When a drive signal (gate signal) supplied via gate line 11 turns on pixel transistor 13, a source signal supplied via source line 12 is written to (charges) pixel electrode 14. This creates an electric field between pixel electrode 14 and common electrode 15 disposed opposite pixel electrode 14. The display unit 2 also includes an active matrix substrate, a counter substrate disposed opposite the active matrix substrate, and a liquid crystal layer disposed between the active matrix substrate and the counter substrate. The liquid crystal layer is driven by the electric field generated between pixel electrode 14 and common electrode 15, causing an image to be displayed on the display panel 10.

(Configuration of Gate Drive Circuit 1)
Fig. 4 is a diagram showing the configuration of the gate drive circuit 1. Fig. 5 is a circuit diagram showing the configuration of the unit circuit 1a.

As shown in Figure 4, the gate drive circuit 1 is made up of multiple stages and includes a shift register circuit that sequentially supplies drive signals to the gate lines 11 (G) in response to input clock signals GCK1 to GCK4. The gate drive circuit 1 comprises multiple unit circuits 1a that constitute one of the multiple stages and output drive signals to the connected gate lines 11. The number of unit circuits 1a is the same as the number of gate lines 11. Figure 4 shows some (five) of the multiple unit circuits 1a.

In this embodiment, any two of the clock signals GCK1 to GCK4 are input to the unit circuit 1a from the level shifter circuit 6. For example, the clock signals GCK1 and GCK2 are input to the unit circuit 1a in the nth (n is a natural number) stage, the clock signals GCK2 and GCK3 are input to the unit circuit 1a in the n+1th stage, the clock signals GCK3 and GCK4 are input to the unit circuit 1a in the n+2th stage, the clock signals GCK4 and GCK1 are input to the unit circuit 1a in the n+3th stage, and the clock signals GCK1 and GCK2 are input to the unit circuit 1a in the n+4th stage. In other words, the unit circuit 1a receives a clock signal that is 90 degrees phase delayed from the clock signal input to the previous stage.
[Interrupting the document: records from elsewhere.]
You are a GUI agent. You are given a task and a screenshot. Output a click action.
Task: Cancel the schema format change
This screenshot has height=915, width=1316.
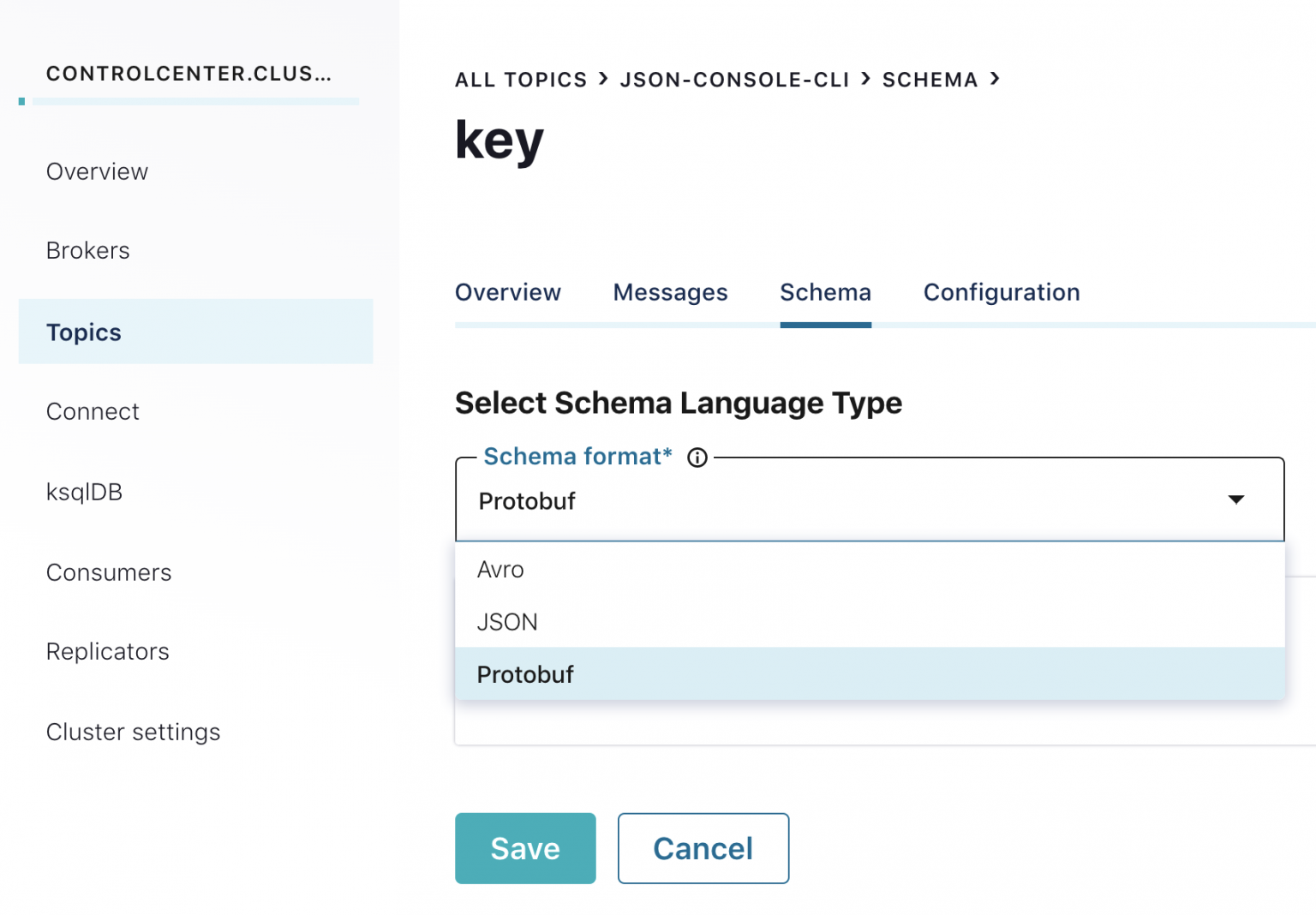703,848
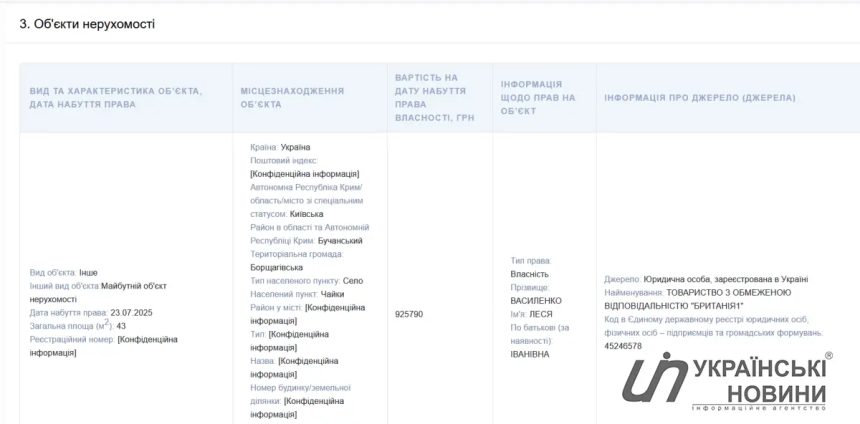Click the 'Українські новини' watermark text
This screenshot has width=860, height=424.
point(760,380)
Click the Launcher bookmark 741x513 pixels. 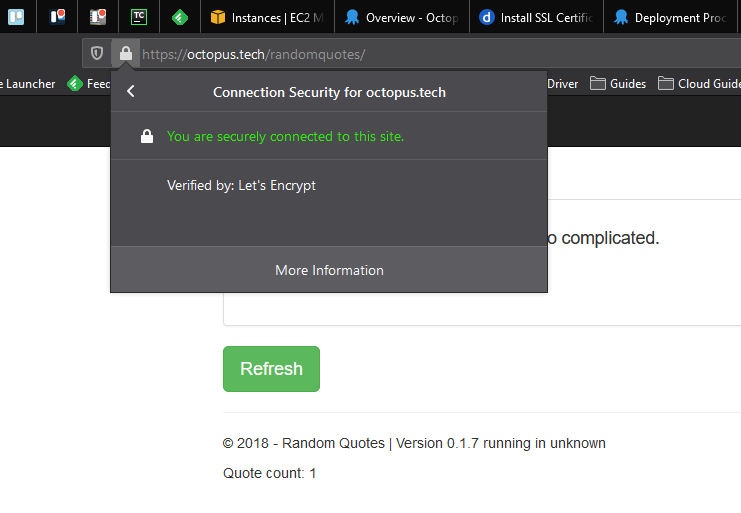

In addition, the drive signal output from the terminal OUT of the unit circuit 1a in the previous stage (in the example of Figure 3, the stage two stages before) is input to the terminal S of the unit circuit 1a as a set signal. In addition, the drive signal output from the terminal OUT of the unit circuit 1a in the next stage (in the example of Figure 3, the stage two stages after) is input to the terminal R of the unit circuit 1a as a reset signal. In addition, a gate start pulse signal GSP is input to the unit circuit 1a in the first stage and the unit circuit 1a in the second stage as a set signal. As a result, when the gate start pulse signal GSP is input to the unit circuit 1a in the first stage and the unit circuit 1a in the second stage, a drive signal is output to the gate line 11 sequentially from the unit circuit 1a in the first stage to the unit circuit 1a in the final stage.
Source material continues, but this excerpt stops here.